→ **TASK DETAILS**: Beginning with the line that holds "At what coordinates" and ending with the last line of the entries, please output each line exactly, apart from any pictures.

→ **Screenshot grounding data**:
══════

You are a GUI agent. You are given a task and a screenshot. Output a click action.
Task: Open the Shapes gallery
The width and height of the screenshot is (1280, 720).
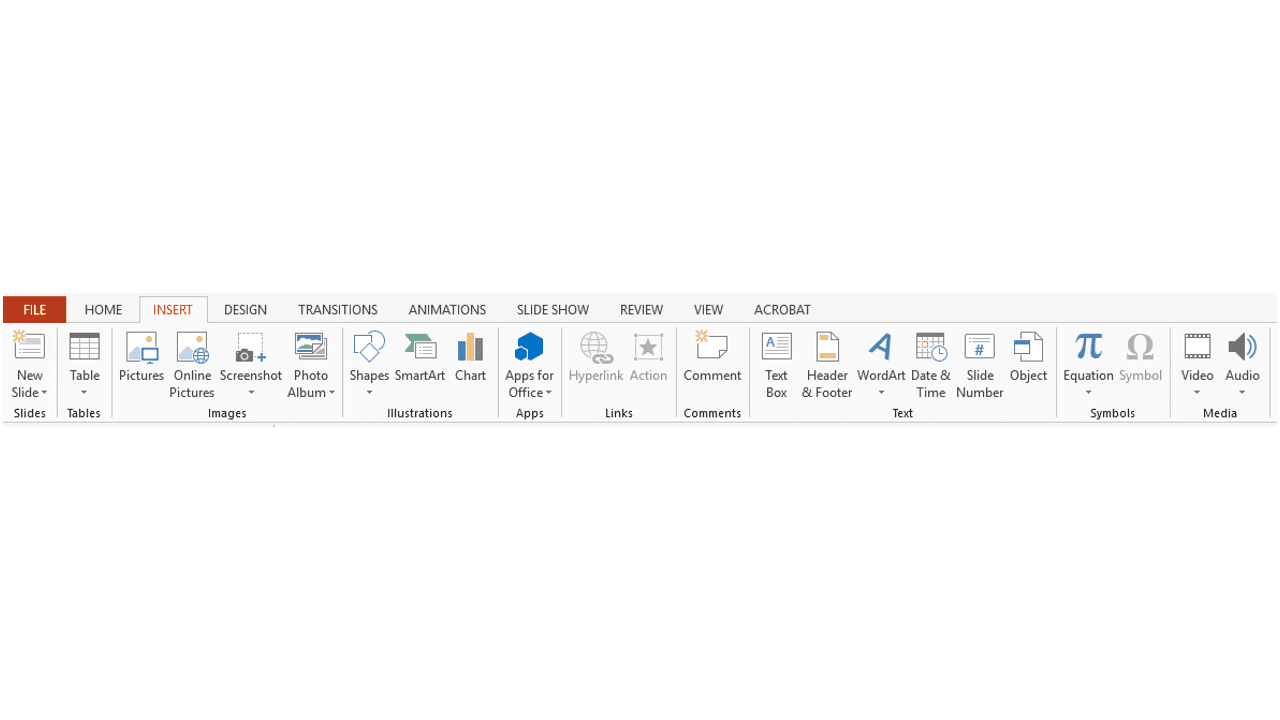(x=369, y=362)
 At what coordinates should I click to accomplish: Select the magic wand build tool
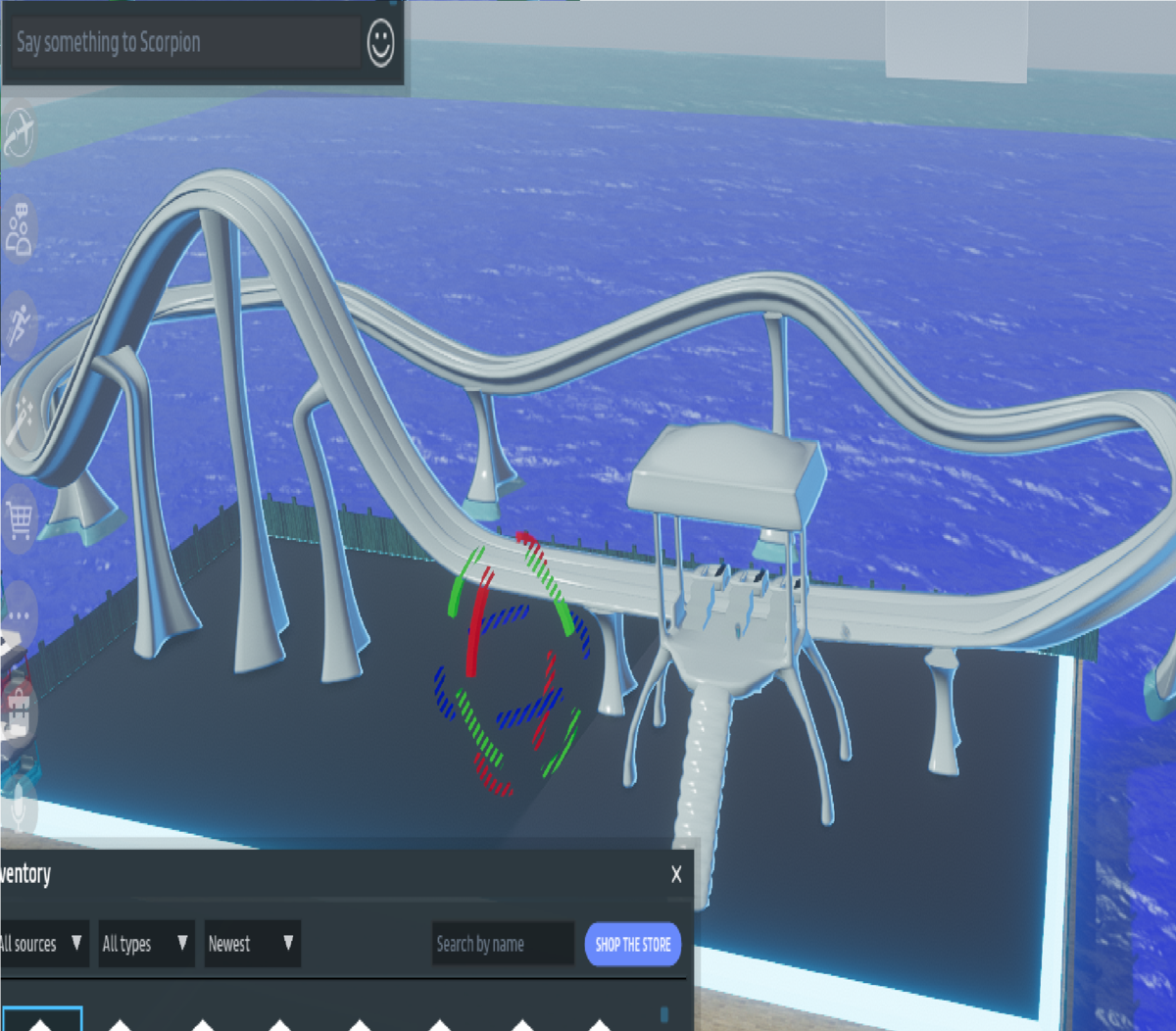coord(19,419)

══════

→ **YOUR RESPONSE**:
 At what coordinates should I click to accomplish: Select the magic wand build tool
coord(19,419)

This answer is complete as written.